On Thu, 6 Mar 2025 at 17:50, Ulrich Gemkow
<ulrich.gemkow@ikr.uni-stuttgart.de> wrote:
>
> On Thursday 06 March 2025, Ard Biesheuvel wrote:
> > On Thu, 6 Mar 2025 at 16:23, H. Peter Anvin <hpa@zytor.com> wrote:
> > >
> > > On March 6, 2025 6:44:11 AM PST, Ard Biesheuvel <ardb@kernel.org> wrote:
> > > >On Thu, 6 Mar 2025 at 15:39, H. Peter Anvin <hpa@zytor.com> wrote:
> > > >>
> > > >> On March 6, 2025 6:36:04 AM PST, Ard Biesheuvel <ardb@kernel.org> wrote:
> > > >> >(cc Peter)
> > > >> >
> > > >> >
> > > >> >I managed to track this down to a bug in syslinux, fixed by the hunk
> > > >> >below.

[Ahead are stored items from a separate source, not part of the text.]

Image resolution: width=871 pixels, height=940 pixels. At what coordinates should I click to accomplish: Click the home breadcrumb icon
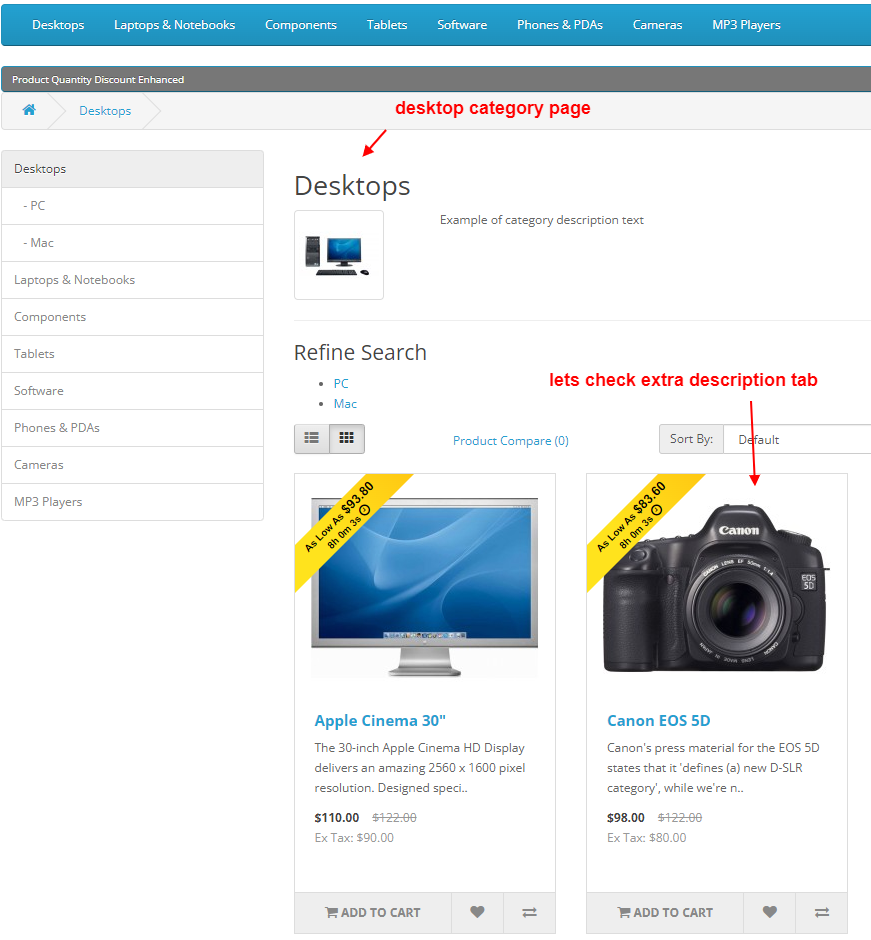point(29,112)
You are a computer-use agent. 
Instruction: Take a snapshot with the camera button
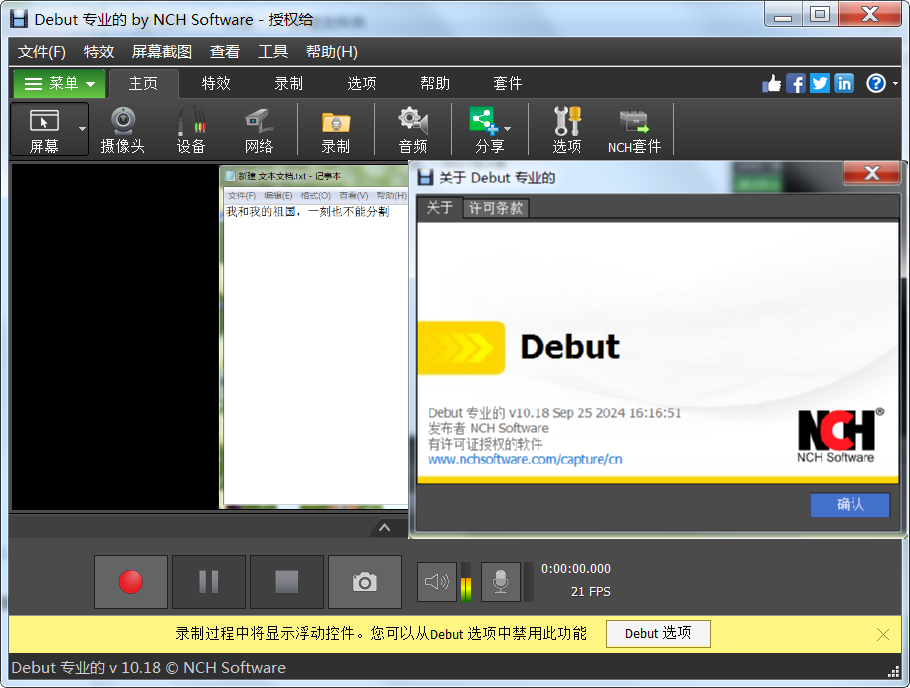364,581
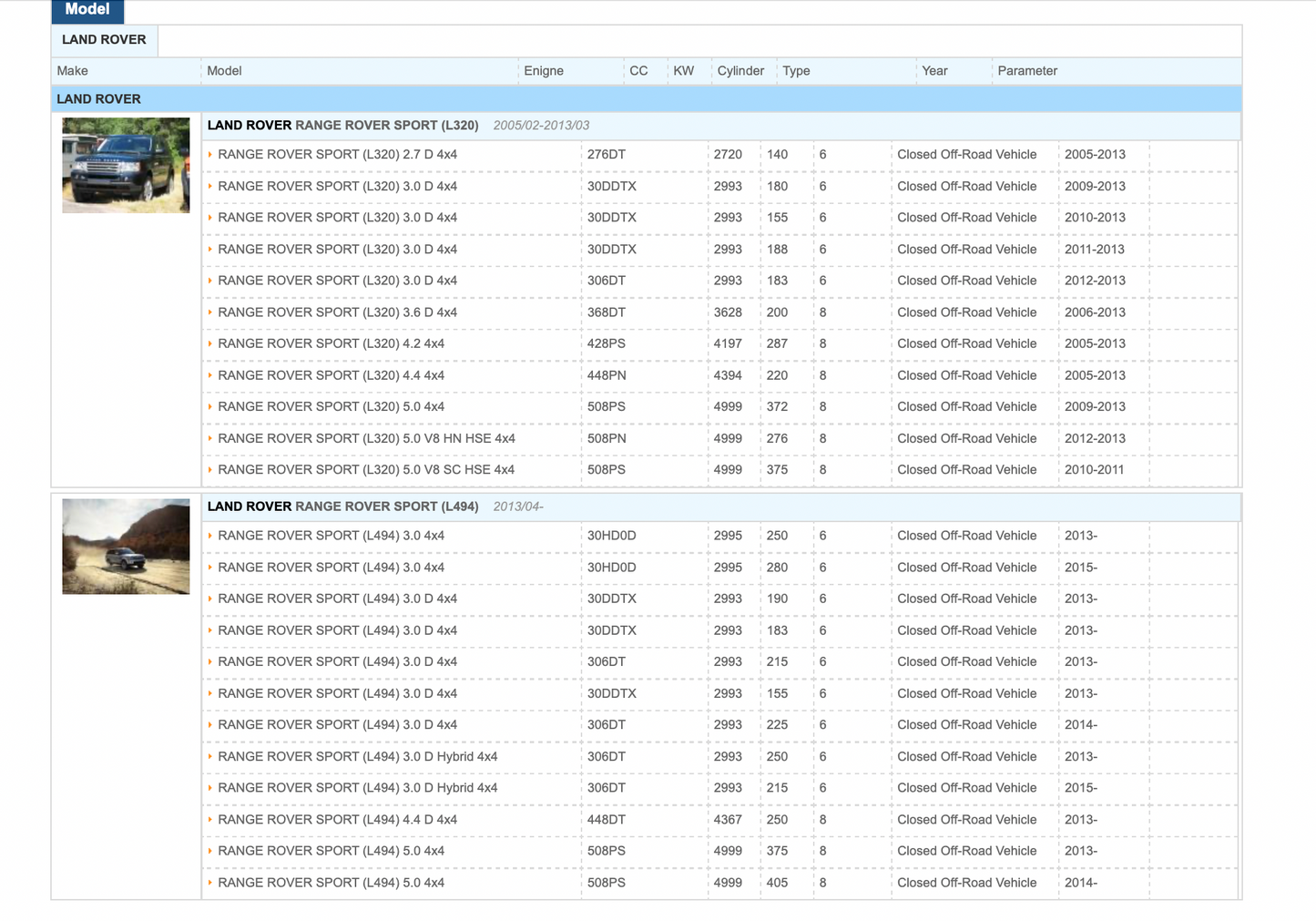Viewport: 1316px width, 921px height.
Task: Open the Range Rover Sport L494 car thumbnail
Action: (x=126, y=547)
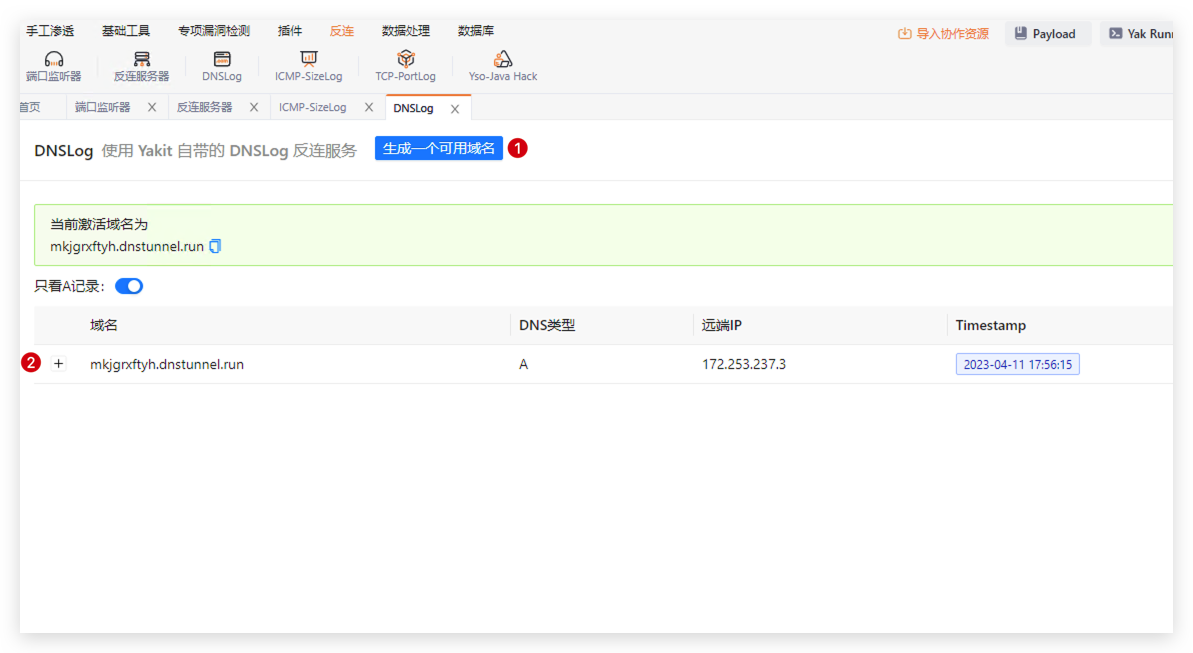This screenshot has height=653, width=1193.
Task: Close the DNSLog tab
Action: click(x=455, y=108)
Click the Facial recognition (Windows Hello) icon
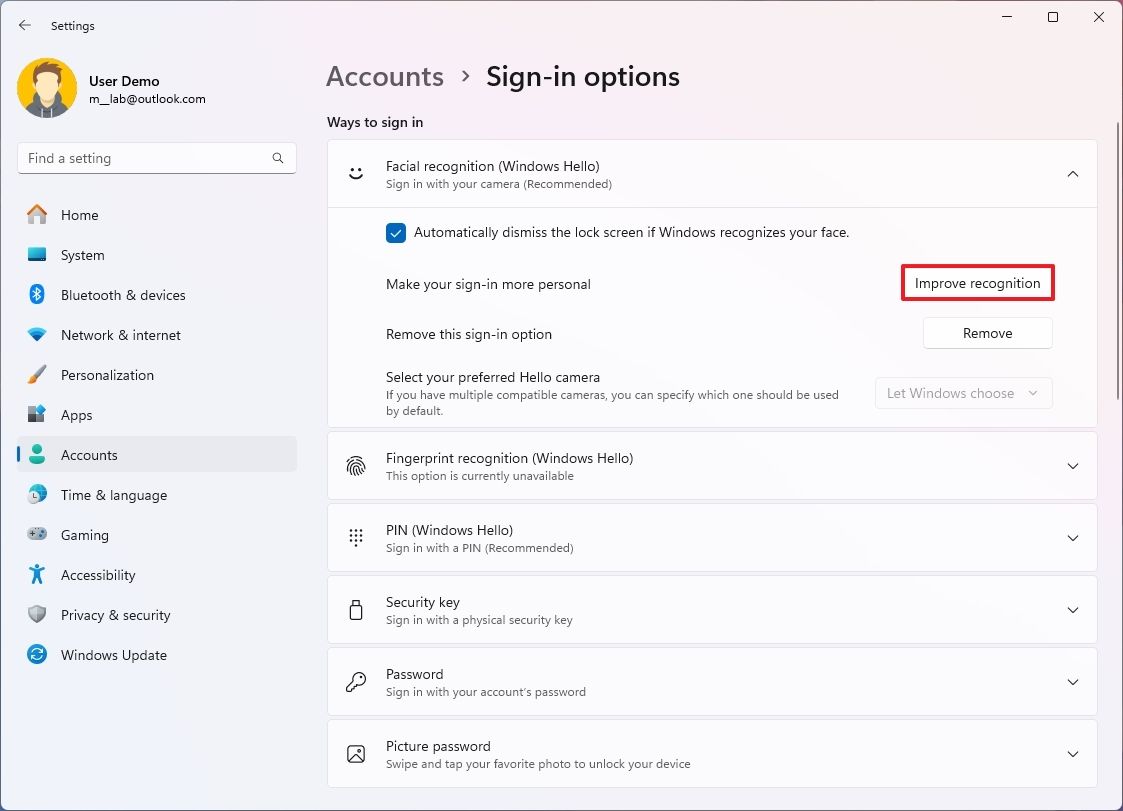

The problem is that syslinux violates the x86 boot protocol,
> > > >> >which stipulates that the setup header (starting at 0x1f1 bytes into
> > > >> >the bzImage) must be copied into a zeroed boot_params structure, but
> > > >> >it also copies the preceding bytes, which could be any value, as they
> > > >> >overlap with the PE/COFF header or other header data. This produces a
> > > >> >command line pointer with garbage in the top 32 bits, resulting in an
> > > >> >early crash.
> > > >> >
> > ...
> > > >>
> > > >> Interesting. Embarrassing, first of all :) but also interesting, because this is exactly why we have the "sentinel" field at 0x1f0 to catch *this specific error* and work around it.
> > > >
> > > >We're crashing way earlier than the sentinel check - the bogus command
> > > >line pointer is dereferenced via
> > > >
> > > >startup_64()
> > > >  configure_5level_paging()
> > > >    cmdline_find_option_bool()
> > > >
> > > >whereas sanitize_bootparams() is only called much later, from extract_kernel().
> > >
> > > That is a bug in the kernel then. The whole point of the sentinel check is that it needs to be done before any of the fields touched by the sentinel check are accessed.
> >
> > Indeed - I have just sent out a fix for this.
> >
>
> Hello Ard,
>
> thanks for the patch! It does not apply cleanly to 6.6.80 (the includes
> are different) so I applied it manually and it helps - the systems boots.
>
> Please allow the remark regarding the patch description that in
> our kernel CONFIG_X86_5LEVEL is not set. The patch helps anyway :-)
>
> Thanks again and best regards
>

Thanks for testing. I will take this as a Tested-by.